**Description of the task:** Work out how many lines below contain "menuitem". Provide only the figure.

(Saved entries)
== Segment start ==

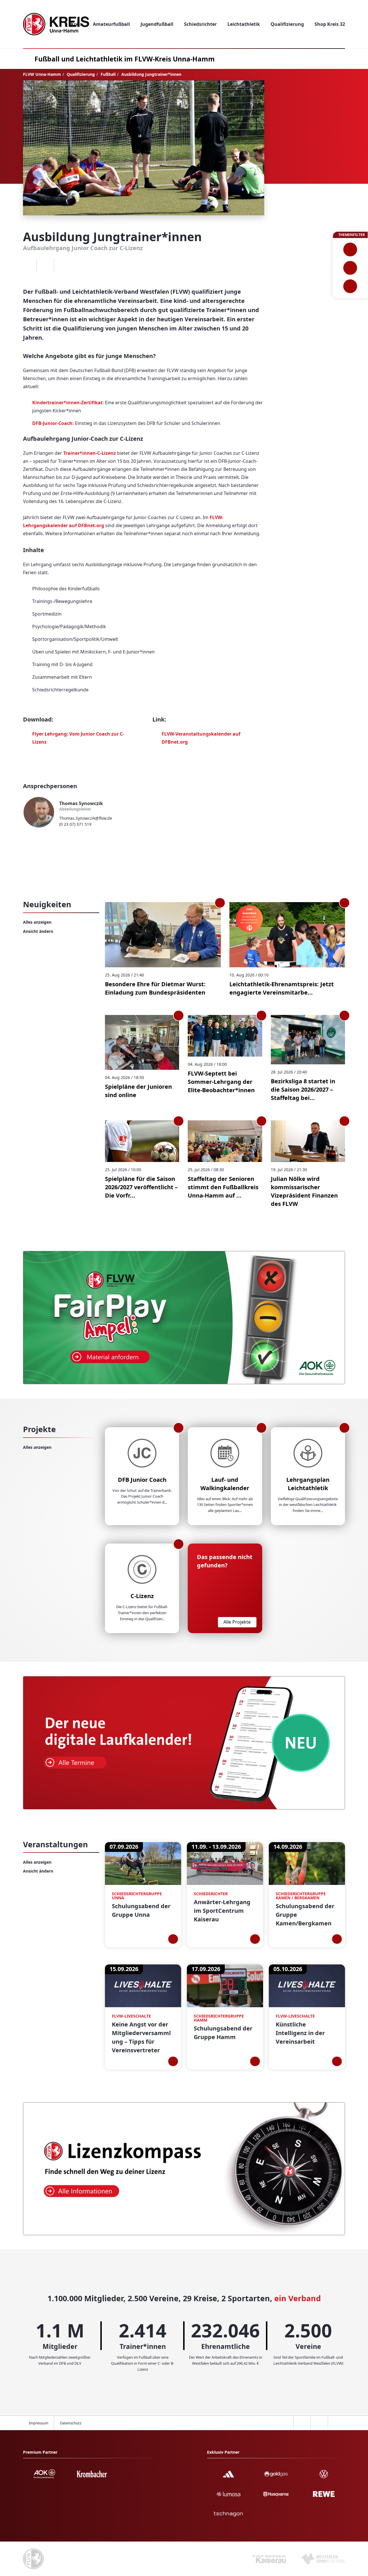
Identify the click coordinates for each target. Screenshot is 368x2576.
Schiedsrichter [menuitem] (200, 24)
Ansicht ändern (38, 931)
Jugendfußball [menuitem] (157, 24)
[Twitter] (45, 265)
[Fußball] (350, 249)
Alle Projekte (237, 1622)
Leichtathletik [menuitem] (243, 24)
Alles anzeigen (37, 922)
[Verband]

== Segment end ==

**Response to this exercise:** 3